Most people with bulimia nervosa are females, ranging in age from the teens to early 20s, who are preoccupied with their weight and body image. Bulimia nervosa affects all races, but is most often diagnosed in Caucasian women.


The exact cause of bulimia is unknown, but various psychosocial factors are thought to contribute to its development. Such factors include family disturbance or conflict, sexual abuse, maladaptive learned behavior, struggle for control or self-identity, cultural overemphasis on physical appearance, and parental obesity. Bulimia nervosa is strongly associated with depression.

Signs and symptoms

  • self-induced vomiting (usually secretive)
  • depression
  • inappropriate use of diuretics or laxatives
  • overachieving behavior
  • persistent preoccupation with eating and an irresistible craving for food.
  • anxiety


Treatment of bulimia nervosa may continue for several years. Interrelated physical and psychological symptoms must be treated simultaneously. Merely promoting weight gain isn’t sufficient to guarantee long-term recovery. A patient whose physical status is severely compromised by inadequate or chaotic eating patterns is difficult to engage in the psychotherapeutic process.

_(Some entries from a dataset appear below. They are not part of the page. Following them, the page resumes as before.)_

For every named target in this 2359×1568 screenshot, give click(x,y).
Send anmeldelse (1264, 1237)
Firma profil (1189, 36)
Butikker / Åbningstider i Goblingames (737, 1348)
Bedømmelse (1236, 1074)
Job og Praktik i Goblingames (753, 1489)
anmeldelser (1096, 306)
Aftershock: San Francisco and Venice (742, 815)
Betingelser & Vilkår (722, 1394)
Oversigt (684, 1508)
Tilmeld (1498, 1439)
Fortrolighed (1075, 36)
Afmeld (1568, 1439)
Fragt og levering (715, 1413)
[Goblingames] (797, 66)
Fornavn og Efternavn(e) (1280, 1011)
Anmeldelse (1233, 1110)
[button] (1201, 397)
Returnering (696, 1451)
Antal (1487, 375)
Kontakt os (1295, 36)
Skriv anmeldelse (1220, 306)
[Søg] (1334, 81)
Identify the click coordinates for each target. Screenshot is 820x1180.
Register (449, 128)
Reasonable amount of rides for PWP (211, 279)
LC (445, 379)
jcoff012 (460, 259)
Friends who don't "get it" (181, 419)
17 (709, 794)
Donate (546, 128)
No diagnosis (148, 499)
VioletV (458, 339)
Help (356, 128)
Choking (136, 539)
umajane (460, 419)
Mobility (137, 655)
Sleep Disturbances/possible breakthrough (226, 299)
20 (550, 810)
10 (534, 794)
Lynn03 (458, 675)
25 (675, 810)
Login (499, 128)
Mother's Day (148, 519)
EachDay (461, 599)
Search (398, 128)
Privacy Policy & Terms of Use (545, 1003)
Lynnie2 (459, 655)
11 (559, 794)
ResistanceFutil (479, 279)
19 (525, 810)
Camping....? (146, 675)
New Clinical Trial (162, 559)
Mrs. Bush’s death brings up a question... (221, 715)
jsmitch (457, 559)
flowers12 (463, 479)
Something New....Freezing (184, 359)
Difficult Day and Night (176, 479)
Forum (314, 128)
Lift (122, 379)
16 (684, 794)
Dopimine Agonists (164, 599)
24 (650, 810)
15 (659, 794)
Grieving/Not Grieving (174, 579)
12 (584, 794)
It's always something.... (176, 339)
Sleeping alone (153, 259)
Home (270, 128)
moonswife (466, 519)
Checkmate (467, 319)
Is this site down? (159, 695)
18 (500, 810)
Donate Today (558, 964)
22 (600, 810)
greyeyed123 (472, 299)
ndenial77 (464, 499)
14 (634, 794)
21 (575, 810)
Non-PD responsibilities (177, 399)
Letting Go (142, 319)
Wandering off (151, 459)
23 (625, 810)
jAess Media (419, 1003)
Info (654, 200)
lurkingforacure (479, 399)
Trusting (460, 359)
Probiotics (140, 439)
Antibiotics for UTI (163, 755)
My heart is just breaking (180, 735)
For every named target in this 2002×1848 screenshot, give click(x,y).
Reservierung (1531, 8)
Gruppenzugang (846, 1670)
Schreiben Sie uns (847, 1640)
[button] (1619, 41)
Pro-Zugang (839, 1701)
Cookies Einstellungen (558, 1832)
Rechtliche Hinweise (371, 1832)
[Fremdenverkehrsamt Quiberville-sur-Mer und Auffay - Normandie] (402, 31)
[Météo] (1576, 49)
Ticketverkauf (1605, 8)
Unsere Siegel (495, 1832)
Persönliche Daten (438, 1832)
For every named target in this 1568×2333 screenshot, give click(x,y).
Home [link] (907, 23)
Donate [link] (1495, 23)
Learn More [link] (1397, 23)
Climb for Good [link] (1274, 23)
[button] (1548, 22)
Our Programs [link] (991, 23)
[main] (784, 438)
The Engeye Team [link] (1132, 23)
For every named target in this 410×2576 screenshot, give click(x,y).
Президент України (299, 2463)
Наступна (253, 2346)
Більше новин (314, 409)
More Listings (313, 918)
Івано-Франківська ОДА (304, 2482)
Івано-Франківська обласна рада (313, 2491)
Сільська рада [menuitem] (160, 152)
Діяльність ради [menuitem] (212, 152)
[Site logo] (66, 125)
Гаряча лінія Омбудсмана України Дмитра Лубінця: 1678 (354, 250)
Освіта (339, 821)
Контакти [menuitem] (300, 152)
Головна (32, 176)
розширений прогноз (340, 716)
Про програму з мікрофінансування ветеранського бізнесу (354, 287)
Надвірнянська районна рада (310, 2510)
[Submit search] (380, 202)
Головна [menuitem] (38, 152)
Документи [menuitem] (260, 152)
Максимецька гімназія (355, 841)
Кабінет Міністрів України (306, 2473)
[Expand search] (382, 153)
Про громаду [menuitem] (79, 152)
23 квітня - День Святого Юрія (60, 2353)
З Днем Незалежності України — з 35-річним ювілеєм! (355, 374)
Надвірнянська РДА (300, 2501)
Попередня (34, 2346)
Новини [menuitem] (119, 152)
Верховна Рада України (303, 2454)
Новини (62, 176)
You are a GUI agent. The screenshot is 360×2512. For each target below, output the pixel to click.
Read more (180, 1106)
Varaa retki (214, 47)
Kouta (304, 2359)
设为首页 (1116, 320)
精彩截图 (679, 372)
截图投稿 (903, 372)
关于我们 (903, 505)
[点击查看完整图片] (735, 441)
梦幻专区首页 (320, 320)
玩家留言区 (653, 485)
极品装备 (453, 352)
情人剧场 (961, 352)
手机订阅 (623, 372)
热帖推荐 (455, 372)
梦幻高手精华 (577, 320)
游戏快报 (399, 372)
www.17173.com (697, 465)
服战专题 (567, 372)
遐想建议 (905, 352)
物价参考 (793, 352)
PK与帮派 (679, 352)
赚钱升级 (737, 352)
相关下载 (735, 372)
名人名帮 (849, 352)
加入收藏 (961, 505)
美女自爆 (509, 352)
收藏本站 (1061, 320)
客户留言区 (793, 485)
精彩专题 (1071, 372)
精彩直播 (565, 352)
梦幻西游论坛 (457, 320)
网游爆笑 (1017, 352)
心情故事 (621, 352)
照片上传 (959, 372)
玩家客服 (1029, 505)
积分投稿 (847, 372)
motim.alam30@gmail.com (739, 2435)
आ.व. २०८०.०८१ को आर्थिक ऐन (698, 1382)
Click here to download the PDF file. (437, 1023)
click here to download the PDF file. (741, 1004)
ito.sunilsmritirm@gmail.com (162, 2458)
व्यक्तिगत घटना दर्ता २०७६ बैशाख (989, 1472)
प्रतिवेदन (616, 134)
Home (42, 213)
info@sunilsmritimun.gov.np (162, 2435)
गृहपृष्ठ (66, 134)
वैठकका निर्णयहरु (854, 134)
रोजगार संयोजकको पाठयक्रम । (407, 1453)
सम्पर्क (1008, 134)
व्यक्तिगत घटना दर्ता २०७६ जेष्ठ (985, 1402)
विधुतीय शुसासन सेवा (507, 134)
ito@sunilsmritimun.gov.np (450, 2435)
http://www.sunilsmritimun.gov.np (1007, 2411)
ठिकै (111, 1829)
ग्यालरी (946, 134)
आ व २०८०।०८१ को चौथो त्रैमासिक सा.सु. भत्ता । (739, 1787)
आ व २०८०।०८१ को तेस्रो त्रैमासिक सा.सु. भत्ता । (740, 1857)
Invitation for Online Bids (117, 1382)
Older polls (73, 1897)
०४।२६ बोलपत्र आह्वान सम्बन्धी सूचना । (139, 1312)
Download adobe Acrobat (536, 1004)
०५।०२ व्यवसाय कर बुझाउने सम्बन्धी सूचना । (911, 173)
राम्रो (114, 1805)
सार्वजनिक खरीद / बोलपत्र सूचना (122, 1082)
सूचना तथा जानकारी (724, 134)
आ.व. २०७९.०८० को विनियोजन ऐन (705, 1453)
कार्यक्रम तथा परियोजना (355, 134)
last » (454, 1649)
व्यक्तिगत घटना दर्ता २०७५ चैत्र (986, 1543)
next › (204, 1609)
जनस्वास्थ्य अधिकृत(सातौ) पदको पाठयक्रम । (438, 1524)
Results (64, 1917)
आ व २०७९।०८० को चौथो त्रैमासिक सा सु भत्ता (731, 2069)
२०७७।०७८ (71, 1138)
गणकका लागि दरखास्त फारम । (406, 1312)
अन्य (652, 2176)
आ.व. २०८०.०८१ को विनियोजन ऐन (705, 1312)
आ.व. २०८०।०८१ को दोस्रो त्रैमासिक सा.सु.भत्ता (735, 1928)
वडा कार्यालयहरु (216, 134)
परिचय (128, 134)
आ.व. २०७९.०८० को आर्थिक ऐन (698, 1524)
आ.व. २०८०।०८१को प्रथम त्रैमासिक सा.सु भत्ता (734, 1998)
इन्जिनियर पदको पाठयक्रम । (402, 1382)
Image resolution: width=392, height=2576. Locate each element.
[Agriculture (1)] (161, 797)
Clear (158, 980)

Psychotherapy focuses on breaking the binge-purge cycle and helping the patient regain control over eating behavior. Treatment may occur in either an inpatient or outpatient setting. It includes behavior modification therapy, possibly in highly structured psychoeducational group meetings. Individual psychotherapy and family therapy, which address the eating disorder as a symptom of unresolved conflict, may help the patient understand the basis of her behavior and teach her self­control strategies. Antidepressant drugs such as imipramine may be used to supplement psychotherapy.

The patient also may benefit from participation in self-help groups such as Overeaters Anonymous or in a drug rehabilitation program if she has a concurrent substance abuse problem.


Preventive measures to reduce the incidence of bulimia are not known at this time. However, early detection and intervention can reduce the severity of symptoms, enhance the process of normal growth and development, and improve the quality of life experienced by adolescents with bulimia. Encouraging healthy eating habits and realistic attitudes toward weight and diet may also be helpful.